Passage given:
# Silly question about train delays



## Amanda (Jan 22, 2017)

I'm taking the California Zephyr later this week. The last few days it has been pretty delayed (3-8 hours). My silly question is whether you need to check into the station when the train was originally scheduled or if you can just show up before you train is estimated to be there?

I assume you don't need to be there, but I don't want to make an assumption and then not be allowed on the train or something crazy. I'm mostly concerned because I live 3 hours from the train station, the train departs at 3:30 am, and I'm traveling with a toddler. Hopefully there won't be any delays, but I like to be prepared for every possible scenario.


----------



## Fred Wis. (Jan 22, 2017)

My answer, as someone with limited experience, would be, "it depends". In some cases depending on where you are boarding, the train schedule has some padding in the schedule to make up time. If you live 3 hours from where you are boarding it is possible the train could make up some of that delay. I understand, it is difficult to keep a toddler entertained on the road while waiting, but i wouldn't want to depend on that train staying "x no of hours late". Nothing worse than arriving at the station to see the tail of your train already departing. If possible try to find someplace near the station to wait, but yet keep the toddler occupied. So while it is not required you be there on time for a late train it is good to be near by and monitor the situation regularly. Hope more experienced travelers weigh in.


----------



## Tennessee Traveler (Jan 22, 2017)

California Zephyr delays lately have been due to snow and resulting traffic delays crossing the Sierra Nevadas in California. Both the westbound trains yesterday and Friday arrived Reno, NV, close to on time but were held there until BNSF released them to cross the Sierras. In fact the train scheduled to arrive Friday 4:10 PM is now estimated to be 13 plus hours late. That equipment and On Board Service crew are scheduled to be today's Sunday departure. Since it will not arrive in Emeryville until after 5AM this morning, that train will be delayed leaving Emeryville probably as late as 1 PM or later so already 4 plus hours late and still will face more delays between Colfax and Reno. If you are taking the Westbound #5 it will probably be basically on time Chicago to Reno. After Reno, it all depends on the weather(lots of snow in the Sierras) and BNSF keeping the tracks open over the Sierras. If you are traveling Eastbound on #6, expect delays. I, myself, am traveling on California Zephyr 5 from Chicago Wednesday. Will just roll with the punches and enjoy being on the train.

Tasks to perform:
A – From the forum thread about train delays, return the stretch from "I assume you" through "Wis. (Jan 22, 2017)", copied word for word.
B – List the names of everyone who posted in the forum thread about train delays.
C – Extend the forum thread about train delays by writing what comes next after its last post.

Dataset excerpts:

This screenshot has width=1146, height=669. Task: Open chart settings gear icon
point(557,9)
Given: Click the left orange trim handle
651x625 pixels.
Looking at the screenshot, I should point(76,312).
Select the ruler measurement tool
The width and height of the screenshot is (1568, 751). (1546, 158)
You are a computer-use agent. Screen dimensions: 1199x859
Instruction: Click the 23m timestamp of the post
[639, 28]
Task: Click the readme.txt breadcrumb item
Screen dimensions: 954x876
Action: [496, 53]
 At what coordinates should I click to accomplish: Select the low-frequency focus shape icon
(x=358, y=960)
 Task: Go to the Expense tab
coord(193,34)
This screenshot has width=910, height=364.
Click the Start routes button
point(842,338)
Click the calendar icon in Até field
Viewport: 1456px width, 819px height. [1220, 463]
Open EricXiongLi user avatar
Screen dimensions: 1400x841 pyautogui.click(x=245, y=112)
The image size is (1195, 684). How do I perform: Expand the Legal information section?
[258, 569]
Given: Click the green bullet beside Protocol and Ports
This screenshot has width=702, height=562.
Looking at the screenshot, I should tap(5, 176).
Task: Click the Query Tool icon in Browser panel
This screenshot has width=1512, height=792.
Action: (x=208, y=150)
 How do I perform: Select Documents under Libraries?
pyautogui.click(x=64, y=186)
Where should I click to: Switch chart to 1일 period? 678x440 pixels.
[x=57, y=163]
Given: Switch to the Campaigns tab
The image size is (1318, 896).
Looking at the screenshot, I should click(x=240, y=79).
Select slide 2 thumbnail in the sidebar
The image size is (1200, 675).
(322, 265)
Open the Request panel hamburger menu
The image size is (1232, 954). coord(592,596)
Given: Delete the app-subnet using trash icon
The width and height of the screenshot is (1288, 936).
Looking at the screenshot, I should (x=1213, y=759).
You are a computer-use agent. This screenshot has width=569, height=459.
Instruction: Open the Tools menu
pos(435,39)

Responses to the exercise:
A –
I assume you don't need to be there, but I don't want to make an assumption and then not be allowed on the train or something crazy. I'm mostly concerned because I live 3 hours from the train station, the train departs at 3:30 am, and I'm traveling with a toddler. Hopefully there won't be any delays, but I like to be prepared for every possible scenario.


----------



## Fred Wis. (Jan 22, 2017)

B –
Amanda
Fred Wis.
Tennessee Traveler

C –
----------



## AmtrakBlue (Jan 22, 2017)

Looks like she's taking #6 from Salt Lake City. How much time might the train make up between Reno & SLC?

Maybe she can track the train to Reno then decide what time she should try to arrive at the station.


----------



## Amanda (Jan 22, 2017)

Yes, I'm taking #6 and am suppose to leave on Friday 1/27 at 3:30 from Salt Lake. I live in Idaho. Our weather has been horrible this winter, so I figured that that was involved in the delays. I don't mind being delayed. It's just the waking the toddler in the middle of the night to take her out in 15 degree weather to sit in a bright station for hours that I'm a bit concerned about. She does not sleep in my arms whatsoever. If she melts down once we get on the train, we won't be disturbing others as much since we have a roomette. I hate to subject others to my over-tired and tantrum-throwing toddler.


----------



## Ryan (Jan 22, 2017)

There is no requirement to be at the station at the scheduled time.

You just have to make absolutely sure that you're there when the train is, and as other posters mention the train can make up time and beat the estimates. One of the better tools for tracking this the train tracker on the Amtrak website - it shows you the physical location of the train so that you can make a decision on when to head to the station with all of the information that is available.


----------



## Amanda (Jan 22, 2017)

This is all very helpful! Thank you!


----------



## AmtrakBlue (Jan 22, 2017)

If you have a smartphone, Amtrak has a phone app that may help. May not be as good as the map but then you could access the map via your phone's browser.


----------



## Bob Dylan (Jan 22, 2017)

You can also call Amtrak Toll Free @ 1-800-USA-RAIL /when the Computer Voice ("Julie"

) comes on,as prompted, ask for Train Status/give her the Train #/From Station/To Station and it will give you the Status of the Train.

You can also ask for "Agent" (you may have to ask several times and wait) and when a real live person comes on, ask for the info.

Amtrak Status Maps, developed and run by one of our Members, will show you on a Map the Status of All long Distance Trains when the info is available.( it's from Amtrak and sometimes delayed or not available, it's Amtrak!)


----------



## snvboy (Jan 22, 2017)

The schedule shows 4.5hr from Elko to SLC (and keep in mind the change in time zone so don't get confused).

I doubt a late train can make up an hour of loss between those two stops. So, if it really does take you 3hr to drive from your home to SLC, I think the simple answer is to leave your house when the train leaves Elko and that should give you 30-60min of leeway.


----------



## TinCan782 (Jan 22, 2017)

Amanda said:


> I'm taking the California Zephyr later this week. The last few days it has been pretty delayed (3-8 hours). My silly question is whether you need to check into the station when the train was originally scheduled or if you can just show up before you train is estimated to be there?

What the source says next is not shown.